Instruction>
Transcribe the entries line for line without any changes, starting at the line that contains "is (680, 982)." and ending at the line that contains "In order to click on y-tick-label: 70".

Records shown>
>>>

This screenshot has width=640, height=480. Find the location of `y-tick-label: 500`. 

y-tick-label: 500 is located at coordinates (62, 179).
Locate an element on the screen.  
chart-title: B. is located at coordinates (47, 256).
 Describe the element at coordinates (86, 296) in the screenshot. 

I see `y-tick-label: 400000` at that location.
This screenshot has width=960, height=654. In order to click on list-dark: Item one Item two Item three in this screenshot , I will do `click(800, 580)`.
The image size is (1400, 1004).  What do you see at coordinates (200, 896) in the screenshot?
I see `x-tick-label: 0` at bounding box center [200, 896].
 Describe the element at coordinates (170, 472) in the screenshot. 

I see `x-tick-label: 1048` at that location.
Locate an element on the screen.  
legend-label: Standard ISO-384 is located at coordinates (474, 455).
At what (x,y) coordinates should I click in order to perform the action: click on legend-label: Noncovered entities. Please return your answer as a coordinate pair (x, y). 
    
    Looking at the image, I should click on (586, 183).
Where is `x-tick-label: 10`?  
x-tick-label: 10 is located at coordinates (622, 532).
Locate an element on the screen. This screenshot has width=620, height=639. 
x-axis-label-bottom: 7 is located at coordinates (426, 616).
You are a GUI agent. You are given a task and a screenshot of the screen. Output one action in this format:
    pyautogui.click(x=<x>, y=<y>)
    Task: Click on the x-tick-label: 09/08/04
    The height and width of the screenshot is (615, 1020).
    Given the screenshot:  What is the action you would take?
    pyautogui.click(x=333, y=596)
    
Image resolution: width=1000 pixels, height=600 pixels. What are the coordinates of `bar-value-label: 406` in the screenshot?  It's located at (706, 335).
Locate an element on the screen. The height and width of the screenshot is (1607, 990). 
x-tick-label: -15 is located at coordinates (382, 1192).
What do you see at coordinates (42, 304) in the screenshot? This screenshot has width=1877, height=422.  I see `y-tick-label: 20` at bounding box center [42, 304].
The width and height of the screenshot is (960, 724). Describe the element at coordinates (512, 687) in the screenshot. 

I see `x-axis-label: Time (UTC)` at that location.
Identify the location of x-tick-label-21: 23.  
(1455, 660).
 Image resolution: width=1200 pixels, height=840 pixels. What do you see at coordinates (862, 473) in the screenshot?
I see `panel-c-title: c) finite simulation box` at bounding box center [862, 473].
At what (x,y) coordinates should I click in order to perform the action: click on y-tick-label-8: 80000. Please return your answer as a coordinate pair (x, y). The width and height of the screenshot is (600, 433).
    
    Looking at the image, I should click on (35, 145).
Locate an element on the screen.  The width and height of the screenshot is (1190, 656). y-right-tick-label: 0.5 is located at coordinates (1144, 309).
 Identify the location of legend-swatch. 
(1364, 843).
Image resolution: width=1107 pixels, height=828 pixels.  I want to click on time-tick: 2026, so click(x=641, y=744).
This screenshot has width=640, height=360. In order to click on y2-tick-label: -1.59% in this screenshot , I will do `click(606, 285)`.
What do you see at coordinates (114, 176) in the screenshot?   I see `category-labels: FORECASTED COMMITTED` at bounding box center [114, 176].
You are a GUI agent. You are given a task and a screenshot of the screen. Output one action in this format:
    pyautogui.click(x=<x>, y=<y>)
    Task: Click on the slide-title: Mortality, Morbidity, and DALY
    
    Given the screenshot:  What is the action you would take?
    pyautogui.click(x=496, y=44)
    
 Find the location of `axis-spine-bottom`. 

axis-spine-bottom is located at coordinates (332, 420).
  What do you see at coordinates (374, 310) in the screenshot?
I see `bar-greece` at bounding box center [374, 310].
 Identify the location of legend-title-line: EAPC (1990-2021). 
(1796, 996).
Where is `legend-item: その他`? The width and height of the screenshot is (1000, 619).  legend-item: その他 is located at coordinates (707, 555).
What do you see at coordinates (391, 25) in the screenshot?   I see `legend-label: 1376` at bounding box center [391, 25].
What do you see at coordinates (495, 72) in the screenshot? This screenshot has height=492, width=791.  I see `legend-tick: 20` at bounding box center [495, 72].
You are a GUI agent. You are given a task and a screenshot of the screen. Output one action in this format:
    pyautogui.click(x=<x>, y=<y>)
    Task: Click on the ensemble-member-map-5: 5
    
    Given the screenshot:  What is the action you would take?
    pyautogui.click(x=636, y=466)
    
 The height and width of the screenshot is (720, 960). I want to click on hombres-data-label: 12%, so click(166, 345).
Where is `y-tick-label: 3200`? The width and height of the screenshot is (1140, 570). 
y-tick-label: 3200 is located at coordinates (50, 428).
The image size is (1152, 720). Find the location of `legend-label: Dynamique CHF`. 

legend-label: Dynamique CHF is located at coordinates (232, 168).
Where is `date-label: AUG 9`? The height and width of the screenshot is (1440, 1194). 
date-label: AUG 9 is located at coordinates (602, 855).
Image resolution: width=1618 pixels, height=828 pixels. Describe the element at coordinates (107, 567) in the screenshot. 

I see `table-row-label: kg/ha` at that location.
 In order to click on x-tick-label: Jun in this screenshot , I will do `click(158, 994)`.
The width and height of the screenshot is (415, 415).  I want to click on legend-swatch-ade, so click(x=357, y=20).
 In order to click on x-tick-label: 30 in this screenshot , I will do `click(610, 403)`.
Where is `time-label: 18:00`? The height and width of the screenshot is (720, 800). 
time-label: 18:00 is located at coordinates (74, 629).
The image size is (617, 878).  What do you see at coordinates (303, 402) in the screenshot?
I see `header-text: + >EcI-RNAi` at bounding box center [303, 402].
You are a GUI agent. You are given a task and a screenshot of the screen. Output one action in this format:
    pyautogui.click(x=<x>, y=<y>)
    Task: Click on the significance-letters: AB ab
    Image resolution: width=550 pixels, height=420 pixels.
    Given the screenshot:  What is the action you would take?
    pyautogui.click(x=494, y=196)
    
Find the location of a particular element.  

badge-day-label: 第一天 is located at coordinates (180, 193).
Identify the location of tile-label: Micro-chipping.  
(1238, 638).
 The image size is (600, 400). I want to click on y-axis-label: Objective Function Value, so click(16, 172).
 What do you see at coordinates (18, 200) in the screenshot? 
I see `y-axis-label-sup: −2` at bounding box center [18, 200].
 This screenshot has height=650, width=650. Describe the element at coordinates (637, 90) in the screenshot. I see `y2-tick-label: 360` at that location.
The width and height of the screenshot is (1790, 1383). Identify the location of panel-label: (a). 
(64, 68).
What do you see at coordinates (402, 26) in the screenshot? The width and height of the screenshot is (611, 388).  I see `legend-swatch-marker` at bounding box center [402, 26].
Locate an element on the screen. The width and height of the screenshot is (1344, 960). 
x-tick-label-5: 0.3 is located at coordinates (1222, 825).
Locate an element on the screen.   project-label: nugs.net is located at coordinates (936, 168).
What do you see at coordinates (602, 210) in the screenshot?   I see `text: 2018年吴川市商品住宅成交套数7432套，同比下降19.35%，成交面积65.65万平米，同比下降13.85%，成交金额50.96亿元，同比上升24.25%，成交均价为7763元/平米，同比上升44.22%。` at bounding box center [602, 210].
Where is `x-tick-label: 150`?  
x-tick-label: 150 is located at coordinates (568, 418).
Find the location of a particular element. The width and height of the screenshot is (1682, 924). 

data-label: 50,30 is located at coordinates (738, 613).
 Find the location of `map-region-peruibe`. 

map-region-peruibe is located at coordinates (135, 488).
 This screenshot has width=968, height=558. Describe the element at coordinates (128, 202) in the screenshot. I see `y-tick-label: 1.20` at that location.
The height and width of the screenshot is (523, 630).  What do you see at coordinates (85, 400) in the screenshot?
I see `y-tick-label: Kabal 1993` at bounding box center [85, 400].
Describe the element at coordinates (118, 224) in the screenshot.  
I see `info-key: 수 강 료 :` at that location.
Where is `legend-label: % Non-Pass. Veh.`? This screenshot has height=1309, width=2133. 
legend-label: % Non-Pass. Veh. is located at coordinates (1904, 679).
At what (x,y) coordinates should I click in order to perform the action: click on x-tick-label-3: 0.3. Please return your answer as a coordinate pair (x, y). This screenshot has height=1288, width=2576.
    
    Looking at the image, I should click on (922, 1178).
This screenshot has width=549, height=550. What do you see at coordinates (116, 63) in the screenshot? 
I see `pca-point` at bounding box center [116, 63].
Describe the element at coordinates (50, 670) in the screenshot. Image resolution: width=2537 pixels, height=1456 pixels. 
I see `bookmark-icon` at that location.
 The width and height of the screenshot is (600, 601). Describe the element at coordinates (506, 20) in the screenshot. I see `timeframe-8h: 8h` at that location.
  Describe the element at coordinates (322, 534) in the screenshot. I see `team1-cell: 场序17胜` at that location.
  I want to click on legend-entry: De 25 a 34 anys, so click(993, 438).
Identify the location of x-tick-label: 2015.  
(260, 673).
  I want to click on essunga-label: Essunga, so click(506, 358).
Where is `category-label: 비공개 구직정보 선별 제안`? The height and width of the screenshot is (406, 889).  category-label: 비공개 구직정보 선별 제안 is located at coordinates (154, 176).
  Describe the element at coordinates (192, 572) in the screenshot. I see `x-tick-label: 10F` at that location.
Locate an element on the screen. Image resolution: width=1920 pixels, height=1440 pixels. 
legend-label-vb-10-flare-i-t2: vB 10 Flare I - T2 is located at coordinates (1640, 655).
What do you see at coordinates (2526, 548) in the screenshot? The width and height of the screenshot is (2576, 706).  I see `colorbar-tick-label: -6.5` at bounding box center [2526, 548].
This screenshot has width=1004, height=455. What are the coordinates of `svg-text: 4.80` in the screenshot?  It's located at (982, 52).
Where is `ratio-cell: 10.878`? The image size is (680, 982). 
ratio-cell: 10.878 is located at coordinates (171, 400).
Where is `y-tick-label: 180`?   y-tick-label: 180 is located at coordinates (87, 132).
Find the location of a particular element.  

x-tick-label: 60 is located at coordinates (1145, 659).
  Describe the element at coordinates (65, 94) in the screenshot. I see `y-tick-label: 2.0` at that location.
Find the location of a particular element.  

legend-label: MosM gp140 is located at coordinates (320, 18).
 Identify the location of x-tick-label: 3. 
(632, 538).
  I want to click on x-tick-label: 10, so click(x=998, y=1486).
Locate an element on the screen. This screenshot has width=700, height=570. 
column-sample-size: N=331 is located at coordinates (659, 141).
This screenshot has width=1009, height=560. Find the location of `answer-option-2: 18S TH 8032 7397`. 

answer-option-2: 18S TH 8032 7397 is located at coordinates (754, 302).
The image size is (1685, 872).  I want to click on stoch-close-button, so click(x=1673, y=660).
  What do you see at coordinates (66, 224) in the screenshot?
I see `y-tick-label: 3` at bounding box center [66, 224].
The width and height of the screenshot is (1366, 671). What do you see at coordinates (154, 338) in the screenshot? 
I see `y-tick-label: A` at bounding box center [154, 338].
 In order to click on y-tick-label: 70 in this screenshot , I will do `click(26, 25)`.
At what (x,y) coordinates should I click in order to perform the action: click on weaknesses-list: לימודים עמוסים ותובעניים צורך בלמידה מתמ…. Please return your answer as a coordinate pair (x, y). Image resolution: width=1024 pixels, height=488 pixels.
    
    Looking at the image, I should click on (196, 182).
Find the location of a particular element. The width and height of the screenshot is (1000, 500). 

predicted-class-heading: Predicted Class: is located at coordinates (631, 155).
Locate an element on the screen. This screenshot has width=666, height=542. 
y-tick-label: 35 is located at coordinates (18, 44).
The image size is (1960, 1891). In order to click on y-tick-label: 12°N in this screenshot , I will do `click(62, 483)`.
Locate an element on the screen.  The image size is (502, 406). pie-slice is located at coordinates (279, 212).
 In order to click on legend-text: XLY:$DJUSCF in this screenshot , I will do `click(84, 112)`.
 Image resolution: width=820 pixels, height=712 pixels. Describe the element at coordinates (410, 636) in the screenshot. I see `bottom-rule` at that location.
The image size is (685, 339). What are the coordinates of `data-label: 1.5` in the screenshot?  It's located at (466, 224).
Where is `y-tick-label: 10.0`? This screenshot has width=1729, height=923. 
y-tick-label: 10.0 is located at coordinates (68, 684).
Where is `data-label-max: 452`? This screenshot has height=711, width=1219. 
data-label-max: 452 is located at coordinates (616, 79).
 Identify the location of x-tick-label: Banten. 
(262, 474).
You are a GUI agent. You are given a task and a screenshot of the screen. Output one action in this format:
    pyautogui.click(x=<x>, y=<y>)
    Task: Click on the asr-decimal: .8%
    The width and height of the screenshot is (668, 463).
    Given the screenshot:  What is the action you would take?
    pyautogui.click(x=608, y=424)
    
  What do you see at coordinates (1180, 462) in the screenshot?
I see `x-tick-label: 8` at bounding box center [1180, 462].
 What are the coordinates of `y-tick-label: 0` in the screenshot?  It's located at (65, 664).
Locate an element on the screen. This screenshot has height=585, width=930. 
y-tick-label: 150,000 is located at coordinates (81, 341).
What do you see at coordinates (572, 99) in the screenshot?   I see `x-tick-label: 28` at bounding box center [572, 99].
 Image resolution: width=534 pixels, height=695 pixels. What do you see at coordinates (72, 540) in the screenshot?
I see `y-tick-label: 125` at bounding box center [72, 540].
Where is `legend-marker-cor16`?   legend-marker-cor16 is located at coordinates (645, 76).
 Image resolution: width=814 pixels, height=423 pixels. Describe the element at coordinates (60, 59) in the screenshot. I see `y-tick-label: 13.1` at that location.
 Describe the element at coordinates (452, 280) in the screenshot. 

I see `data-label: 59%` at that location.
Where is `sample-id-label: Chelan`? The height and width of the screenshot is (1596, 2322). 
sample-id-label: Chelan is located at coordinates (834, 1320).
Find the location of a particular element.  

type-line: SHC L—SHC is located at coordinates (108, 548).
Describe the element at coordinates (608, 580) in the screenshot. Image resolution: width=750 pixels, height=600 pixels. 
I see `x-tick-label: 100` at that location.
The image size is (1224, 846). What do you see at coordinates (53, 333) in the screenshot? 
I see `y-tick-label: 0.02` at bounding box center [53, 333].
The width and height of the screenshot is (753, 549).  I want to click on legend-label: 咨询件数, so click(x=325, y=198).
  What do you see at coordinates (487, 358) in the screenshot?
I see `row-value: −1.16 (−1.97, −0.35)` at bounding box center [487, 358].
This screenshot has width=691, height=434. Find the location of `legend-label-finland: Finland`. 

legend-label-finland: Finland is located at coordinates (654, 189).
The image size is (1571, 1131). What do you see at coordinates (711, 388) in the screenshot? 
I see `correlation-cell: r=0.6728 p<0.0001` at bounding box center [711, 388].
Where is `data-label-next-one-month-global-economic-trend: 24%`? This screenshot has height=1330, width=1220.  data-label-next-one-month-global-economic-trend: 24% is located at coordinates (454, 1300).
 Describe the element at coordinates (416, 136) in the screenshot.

<<<

Output of the exercise>
Where is `ratio-cell: 10.878`? The image size is (680, 982). 
ratio-cell: 10.878 is located at coordinates (171, 400).
Where is `y-tick-label: 180`?   y-tick-label: 180 is located at coordinates (87, 132).
Find the location of a particular element.  

x-tick-label: 60 is located at coordinates (1145, 659).
  Describe the element at coordinates (65, 94) in the screenshot. I see `y-tick-label: 2.0` at that location.
Find the location of a particular element.  

legend-label: MosM gp140 is located at coordinates (320, 18).
 Identify the location of x-tick-label: 3. 
(632, 538).
  I want to click on x-tick-label: 10, so click(x=998, y=1486).
Locate an element on the screen. This screenshot has width=700, height=570. 
column-sample-size: N=331 is located at coordinates (659, 141).
This screenshot has width=1009, height=560. Find the location of `answer-option-2: 18S TH 8032 7397`. 

answer-option-2: 18S TH 8032 7397 is located at coordinates (754, 302).
The image size is (1685, 872).  I want to click on stoch-close-button, so click(x=1673, y=660).
  What do you see at coordinates (66, 224) in the screenshot?
I see `y-tick-label: 3` at bounding box center [66, 224].
The width and height of the screenshot is (1366, 671). What do you see at coordinates (154, 338) in the screenshot? 
I see `y-tick-label: A` at bounding box center [154, 338].
 In order to click on y-tick-label: 70 in this screenshot , I will do `click(26, 25)`.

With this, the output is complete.